== Work request ==
Nothing in the entries may be altered; copy them in full.

-------- Provided entries --------

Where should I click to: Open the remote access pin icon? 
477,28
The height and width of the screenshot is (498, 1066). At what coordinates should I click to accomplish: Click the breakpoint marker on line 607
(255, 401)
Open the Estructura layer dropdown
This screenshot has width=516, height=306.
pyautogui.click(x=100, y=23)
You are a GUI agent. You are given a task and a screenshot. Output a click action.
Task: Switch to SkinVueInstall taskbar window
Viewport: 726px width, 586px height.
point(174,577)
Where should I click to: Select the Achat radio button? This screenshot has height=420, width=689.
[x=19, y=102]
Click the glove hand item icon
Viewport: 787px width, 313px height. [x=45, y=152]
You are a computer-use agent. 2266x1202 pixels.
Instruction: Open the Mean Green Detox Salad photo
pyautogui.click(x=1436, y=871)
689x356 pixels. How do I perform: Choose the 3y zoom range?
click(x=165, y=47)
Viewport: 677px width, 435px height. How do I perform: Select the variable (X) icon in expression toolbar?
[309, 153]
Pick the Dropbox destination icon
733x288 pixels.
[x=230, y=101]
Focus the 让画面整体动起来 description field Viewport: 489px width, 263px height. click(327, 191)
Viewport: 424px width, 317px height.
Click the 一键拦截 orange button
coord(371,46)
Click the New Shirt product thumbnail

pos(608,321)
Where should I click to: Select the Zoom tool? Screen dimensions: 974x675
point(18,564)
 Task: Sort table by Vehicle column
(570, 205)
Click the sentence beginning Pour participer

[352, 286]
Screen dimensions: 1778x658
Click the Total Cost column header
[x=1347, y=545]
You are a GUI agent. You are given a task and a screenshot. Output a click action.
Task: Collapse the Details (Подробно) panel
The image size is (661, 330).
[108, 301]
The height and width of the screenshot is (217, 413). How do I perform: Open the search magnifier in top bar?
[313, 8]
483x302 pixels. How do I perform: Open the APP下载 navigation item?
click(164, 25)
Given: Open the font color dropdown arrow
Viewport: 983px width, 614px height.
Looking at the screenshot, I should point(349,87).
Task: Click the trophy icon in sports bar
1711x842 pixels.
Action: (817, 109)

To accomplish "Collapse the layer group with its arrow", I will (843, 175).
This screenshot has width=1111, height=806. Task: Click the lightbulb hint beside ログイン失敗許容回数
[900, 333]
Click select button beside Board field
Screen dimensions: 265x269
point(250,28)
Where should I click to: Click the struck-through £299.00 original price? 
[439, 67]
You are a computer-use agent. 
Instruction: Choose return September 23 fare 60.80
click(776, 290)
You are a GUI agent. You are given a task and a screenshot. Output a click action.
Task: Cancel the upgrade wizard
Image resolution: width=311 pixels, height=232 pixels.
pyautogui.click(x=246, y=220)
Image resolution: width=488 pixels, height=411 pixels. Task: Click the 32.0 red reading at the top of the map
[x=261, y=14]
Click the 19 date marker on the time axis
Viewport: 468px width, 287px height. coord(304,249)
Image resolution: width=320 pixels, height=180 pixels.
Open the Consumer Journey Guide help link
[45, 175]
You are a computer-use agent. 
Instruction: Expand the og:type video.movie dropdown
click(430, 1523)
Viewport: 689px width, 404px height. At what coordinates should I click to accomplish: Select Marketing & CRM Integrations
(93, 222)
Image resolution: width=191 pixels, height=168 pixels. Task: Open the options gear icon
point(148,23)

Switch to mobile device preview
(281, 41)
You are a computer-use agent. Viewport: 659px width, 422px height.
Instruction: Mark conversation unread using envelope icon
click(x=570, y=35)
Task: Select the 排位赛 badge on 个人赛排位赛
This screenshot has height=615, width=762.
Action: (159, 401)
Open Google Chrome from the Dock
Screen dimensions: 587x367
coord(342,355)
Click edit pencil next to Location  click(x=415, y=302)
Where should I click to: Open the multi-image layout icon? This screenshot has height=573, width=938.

--------

== Task response ==
Where should I click to: Open the remote access pin icon? 
477,28
The height and width of the screenshot is (498, 1066). At what coordinates should I click to accomplish: Click the breakpoint marker on line 607
(255, 401)
Open the Estructura layer dropdown
This screenshot has width=516, height=306.
pyautogui.click(x=100, y=23)
You are a GUI agent. You are given a task and a screenshot. Output a click action.
Task: Switch to SkinVueInstall taskbar window
Viewport: 726px width, 586px height.
point(174,577)
Where should I click to: Select the Achat radio button? This screenshot has height=420, width=689.
[x=19, y=102]
Click the glove hand item icon
Viewport: 787px width, 313px height. [x=45, y=152]
You are a computer-use agent. 2266x1202 pixels.
Instruction: Open the Mean Green Detox Salad photo
pyautogui.click(x=1436, y=871)
689x356 pixels. How do I perform: Choose the 3y zoom range?
click(x=165, y=47)
Viewport: 677px width, 435px height. How do I perform: Select the variable (X) icon in expression toolbar?
[309, 153]
Pick the Dropbox destination icon
733x288 pixels.
[x=230, y=101]
Focus the 让画面整体动起来 description field Viewport: 489px width, 263px height. click(327, 191)
Viewport: 424px width, 317px height.
Click the 一键拦截 orange button
coord(371,46)
Click the New Shirt product thumbnail

pos(608,321)
Where should I click to: Select the Zoom tool? Screen dimensions: 974x675
point(18,564)
 Task: Sort table by Vehicle column
(570, 205)
Click the sentence beginning Pour participer

[352, 286]
Screen dimensions: 1778x658
Click the Total Cost column header
[x=1347, y=545]
You are a GUI agent. You are given a task and a screenshot. Output a click action.
Task: Collapse the Details (Подробно) panel
The image size is (661, 330).
[108, 301]
The height and width of the screenshot is (217, 413). How do I perform: Open the search magnifier in top bar?
[313, 8]
483x302 pixels. How do I perform: Open the APP下载 navigation item?
click(164, 25)
Given: Open the font color dropdown arrow
Viewport: 983px width, 614px height.
Looking at the screenshot, I should point(349,87).
Task: Click the trophy icon in sports bar
1711x842 pixels.
Action: (817, 109)

To accomplish "Collapse the layer group with its arrow", I will (843, 175).
This screenshot has width=1111, height=806. Task: Click the lightbulb hint beside ログイン失敗許容回数
[900, 333]
Click select button beside Board field
Screen dimensions: 265x269
point(250,28)
Where should I click to: Click the struck-through £299.00 original price? 
[439, 67]
You are a computer-use agent. 
Instruction: Choose return September 23 fare 60.80
click(776, 290)
You are a GUI agent. You are given a task and a screenshot. Output a click action.
Task: Cancel the upgrade wizard
Image resolution: width=311 pixels, height=232 pixels.
pyautogui.click(x=246, y=220)
Image resolution: width=488 pixels, height=411 pixels. Task: Click the 32.0 red reading at the top of the map
[x=261, y=14]
Click the 19 date marker on the time axis
Viewport: 468px width, 287px height. coord(304,249)
Image resolution: width=320 pixels, height=180 pixels.
Open the Consumer Journey Guide help link
[45, 175]
You are a computer-use agent. 
Instruction: Expand the og:type video.movie dropdown
click(430, 1523)
Viewport: 689px width, 404px height. At what coordinates should I click to accomplish: Select Marketing & CRM Integrations
(93, 222)
Image resolution: width=191 pixels, height=168 pixels. Task: Open the options gear icon
point(148,23)

Switch to mobile device preview
(281, 41)
You are a computer-use agent. Viewport: 659px width, 422px height.
Instruction: Mark conversation unread using envelope icon
click(x=570, y=35)
Task: Select the 排位赛 badge on 个人赛排位赛
This screenshot has height=615, width=762.
Action: (159, 401)
Open Google Chrome from the Dock
Screen dimensions: 587x367
coord(342,355)
Click edit pencil next to Location  click(x=415, y=302)
Where should I click to: Open the multi-image layout icon? This screenshot has height=573, width=938.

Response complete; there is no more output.